Eventually, though, I realized that marine ecology is the kind of field where you can go your entire career in science and never know whether your idea was right or not. I was too much of a control freak for that. I belonged in a lab. After a few years I went back to college to be a neuroscientist. Memory storage was a big, mostly unsolved question in the field, and it seemed like a good thing to work on.
Your recent book, The Compass of Pleasure, brings neuroscience to mainstream readers. Why did you decide to write it?
LINDEN: I was looking for a story to tell in neuroscience where there’d been a lot of new advances, but it hadn’t yet been explained for the public. Pleasure processing seemed like the best topic to write about even though I don’t actually work on it in the lab. In a way, I prefer to write about things I don’t work on at all. When I have had to write about things that I actually work on in my own lab, what comes out is way more detailed than any lay person wants to read.
Why did you start writing books in the first place?
LINDEN: I was on sabbatical in Cambridge, England, when I wrote my first book, The Accidental Mind. A lot of professors on sabbatical like to get out from behind the desk and into a lab, doing things with their own hands again. I never stopped doing that, so I kind of needed a break from the lab at that point. I thought about how I’m always complaining that I don’t like many books about the brain written for general audiences, and so I decided to write my own.
Was the process of writing your second book easier?
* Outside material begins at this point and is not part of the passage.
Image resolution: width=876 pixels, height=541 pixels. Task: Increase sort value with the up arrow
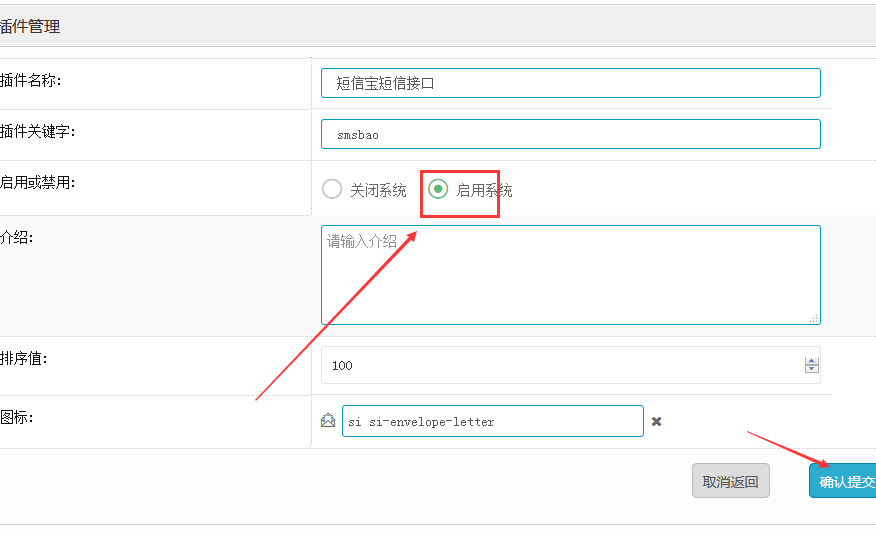[812, 361]
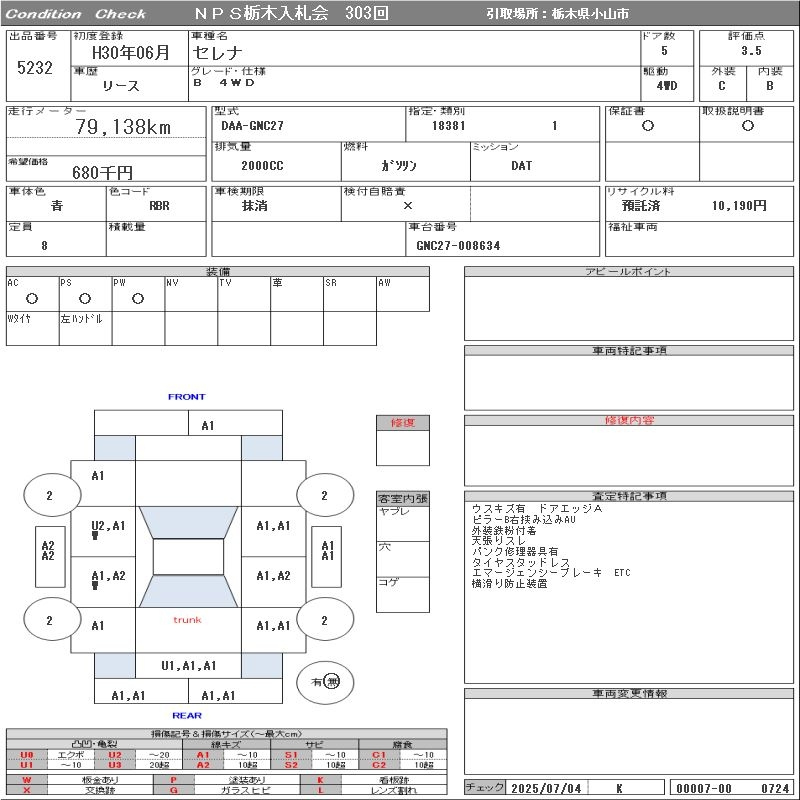Select the 装備 equipment header bar
800x800 pixels.
click(x=217, y=272)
LINDEN: Writing The Compass of Pleasure was a little bit easier because my skills were better, but mostly just because I was confident that I could do it. For me, it takes about a hundred days to write a book. My books are just 210-250 pages, because my goal is to get a person who’s never read a science book before to walk into the bookstore, see a book about human behavior, pick it up because they’re interested in the topic, and buy it. If the book is some big fat brick, the chance of them doing that is going to be much lower. After I write the book, it takes about another 100 days to deal with the illustrations, the proofs, and the marketing. That means running around doing interviews for print and radio and TV.
You’ve been at Hopkins for almost 20 years, and, as you’ve said, you still work in the lab. That seems like a rarity.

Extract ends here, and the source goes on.